- SUPPLIED RECORDS
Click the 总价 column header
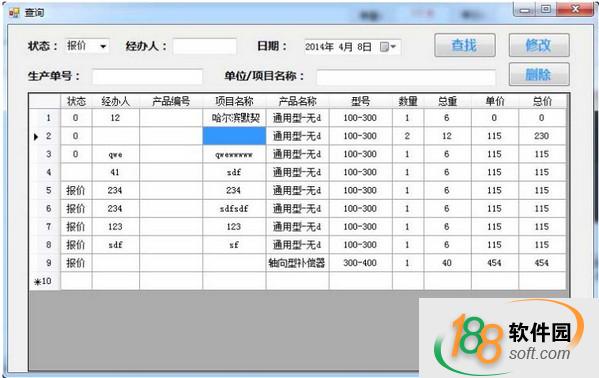 (542, 101)
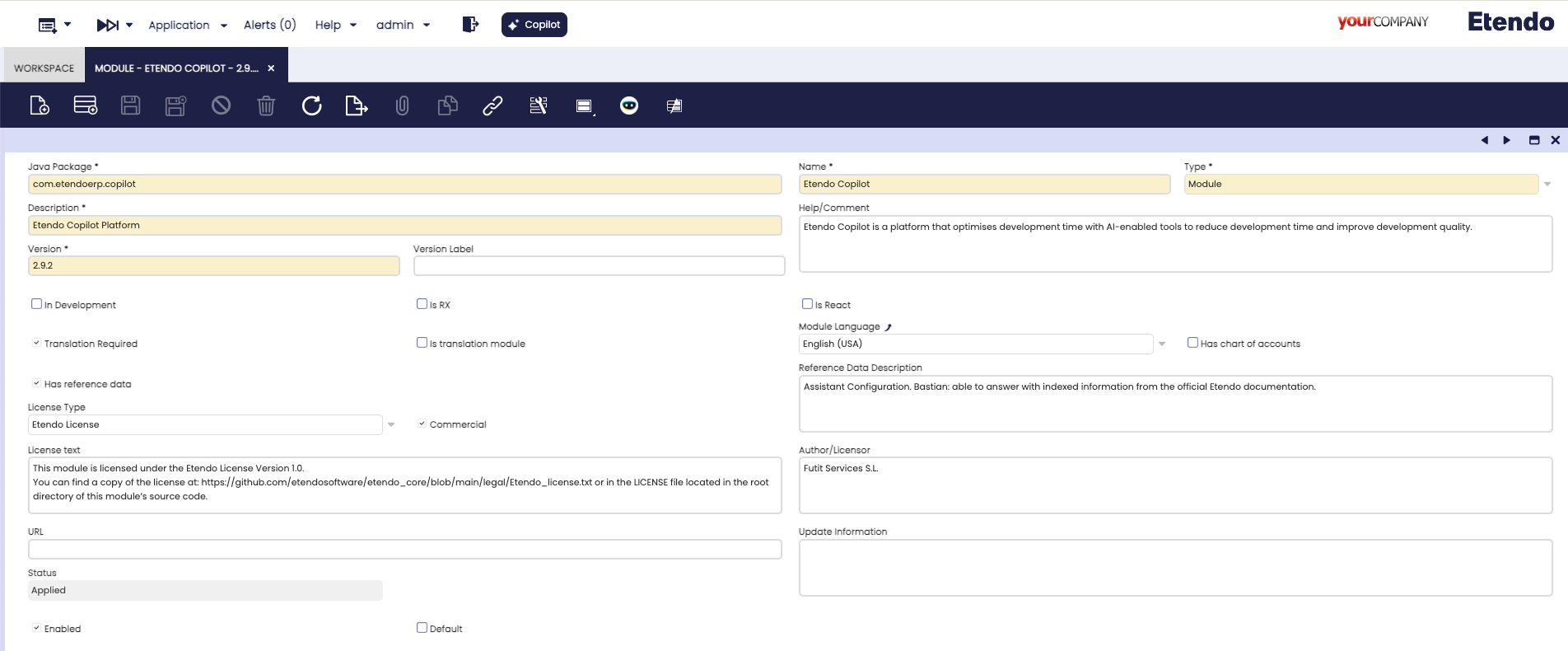Image resolution: width=1568 pixels, height=651 pixels.
Task: Click the chain link icon in toolbar
Action: (492, 105)
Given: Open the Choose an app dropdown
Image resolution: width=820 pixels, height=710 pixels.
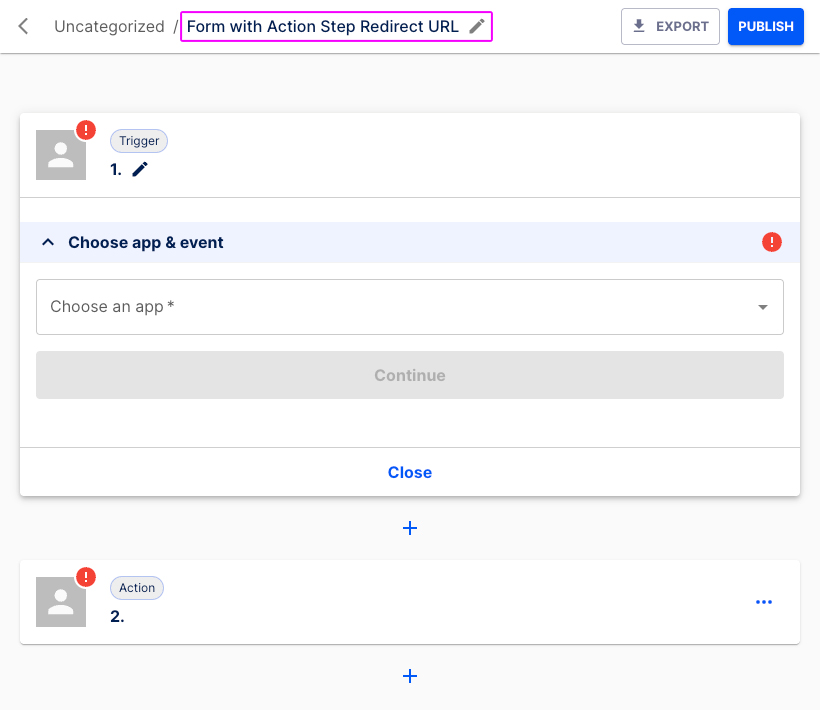Looking at the screenshot, I should (x=410, y=307).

- PROBLEM DESCRIPTION
Output the records above character for character, but leave each image out.

- RESPONSE TO THIS TASK
Click the 总价 column header
 (542, 101)
Image resolution: width=1568 pixels, height=651 pixels.
Task: Click the chain link icon in toolbar
Action: (492, 105)
Given: Open the Choose an app dropdown
Image resolution: width=820 pixels, height=710 pixels.
Looking at the screenshot, I should (x=410, y=307).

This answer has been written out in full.